With Redmine 1.4.1, I found that this no longer worked. Redmine had switched to Bundler for gem management. Without bothering to understand all the details, I found a workaround that will reload rubygems with the correct environment:
ENV['GEM_PATH']= "/home/<user>/ruby/gems" require 'rubygems'; Gem.clear_paths; Gem.instance_variable_set(:@searcher, nil)
For Redmine, I found that
config/preinitializer.rb was actually loaded before this, and so I added this code prior to
require 'rubygems' in that file.
If you don’t do this correctly, you’ll see entries in mongrel.log indicating that bundler is required:
Redmine requires Bundler.
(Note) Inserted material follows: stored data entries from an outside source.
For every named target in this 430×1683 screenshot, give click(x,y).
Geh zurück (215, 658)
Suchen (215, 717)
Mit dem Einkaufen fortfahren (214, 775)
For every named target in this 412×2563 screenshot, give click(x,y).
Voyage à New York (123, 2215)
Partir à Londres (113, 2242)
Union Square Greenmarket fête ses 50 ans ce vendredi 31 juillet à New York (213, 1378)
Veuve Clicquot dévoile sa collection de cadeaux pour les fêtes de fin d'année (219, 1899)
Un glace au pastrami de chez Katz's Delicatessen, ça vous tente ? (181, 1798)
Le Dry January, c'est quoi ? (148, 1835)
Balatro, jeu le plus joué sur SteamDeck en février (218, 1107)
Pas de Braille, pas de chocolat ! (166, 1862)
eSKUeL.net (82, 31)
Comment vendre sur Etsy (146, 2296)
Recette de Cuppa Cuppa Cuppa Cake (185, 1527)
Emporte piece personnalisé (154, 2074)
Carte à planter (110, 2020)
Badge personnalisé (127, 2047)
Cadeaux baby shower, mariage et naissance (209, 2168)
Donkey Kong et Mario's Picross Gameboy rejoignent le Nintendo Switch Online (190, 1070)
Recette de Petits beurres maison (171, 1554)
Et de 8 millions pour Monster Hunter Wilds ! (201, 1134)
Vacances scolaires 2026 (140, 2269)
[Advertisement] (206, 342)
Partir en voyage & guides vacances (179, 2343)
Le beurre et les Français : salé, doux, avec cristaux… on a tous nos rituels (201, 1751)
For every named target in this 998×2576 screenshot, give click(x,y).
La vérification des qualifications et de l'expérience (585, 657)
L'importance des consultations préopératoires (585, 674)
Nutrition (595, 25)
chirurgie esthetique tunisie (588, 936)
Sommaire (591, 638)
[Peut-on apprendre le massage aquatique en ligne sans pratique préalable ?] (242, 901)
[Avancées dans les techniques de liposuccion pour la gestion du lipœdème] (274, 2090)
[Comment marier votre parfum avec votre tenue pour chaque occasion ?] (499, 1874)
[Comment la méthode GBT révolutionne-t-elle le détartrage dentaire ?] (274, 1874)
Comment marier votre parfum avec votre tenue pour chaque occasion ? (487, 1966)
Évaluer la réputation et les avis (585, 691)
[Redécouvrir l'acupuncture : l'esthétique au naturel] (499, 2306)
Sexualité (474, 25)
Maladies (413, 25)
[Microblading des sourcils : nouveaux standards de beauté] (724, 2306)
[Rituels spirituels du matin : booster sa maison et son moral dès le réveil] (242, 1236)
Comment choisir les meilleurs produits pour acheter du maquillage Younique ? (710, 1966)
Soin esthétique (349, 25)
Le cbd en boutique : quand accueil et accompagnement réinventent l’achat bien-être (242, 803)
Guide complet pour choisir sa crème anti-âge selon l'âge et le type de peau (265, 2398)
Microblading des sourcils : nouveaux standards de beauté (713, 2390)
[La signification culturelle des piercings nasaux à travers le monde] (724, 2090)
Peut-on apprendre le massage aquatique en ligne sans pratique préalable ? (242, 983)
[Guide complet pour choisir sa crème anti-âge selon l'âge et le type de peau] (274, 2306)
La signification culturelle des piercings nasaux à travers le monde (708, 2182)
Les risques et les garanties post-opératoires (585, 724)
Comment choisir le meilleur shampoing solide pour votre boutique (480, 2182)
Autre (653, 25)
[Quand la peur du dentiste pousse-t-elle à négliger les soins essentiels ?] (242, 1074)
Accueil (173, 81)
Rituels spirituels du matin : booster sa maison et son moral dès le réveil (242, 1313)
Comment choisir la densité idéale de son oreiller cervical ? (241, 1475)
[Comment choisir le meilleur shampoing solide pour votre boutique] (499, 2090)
Please install it with
gem install bundler.
** Daemonized, any open files are closed. Look at log/mongrel.pid and log/mongrel.log for info.
** Starting Mongrel listening at 0.0.0.0:12001
** Starting Rails with production environment...
If you are still having trouble, make sure you do a sanity test with your environment set in the shell. You can start the ruby interpreter (irb) and run
require "rubygems"; require "bundler" to verify they load correctly.
Running Rake Tasks
If you’re lucky, you’ll be able to run the required rake commands on your host. Unfortunately, I wasn’t so lucky with my hosting provider as they appear to enable fork bomb protection in cpanel. The result is a segmentation fault and a stack trace that will give you little clue as to what is going on.
To work around this, you can set up a local environment to run the rake tasks. I used rvm to install the same version of ruby as on my hosting provider on a Linux vm. This method is quite useful as it will let you create multiple Ruby environments to meet your needs without cluttering your system installation.
Use of rvm is fairly self-explanation. Just follow the instructions on the rvm website to install your ruby version:
$ curl -L get.rvm.io | bash -s stable $ source ~/.rvm/scripts/'rvm' $ rvm install 1.8.7
At this point, you have a fresh ruby installation and it will be activated in your path. You can install Redmine again on your local system. Then, run your database migrations locally after modifying your
config/database.yml to point to your remote host. You can allow remote access (restricted to your IP) from the Mysql cpanel pages.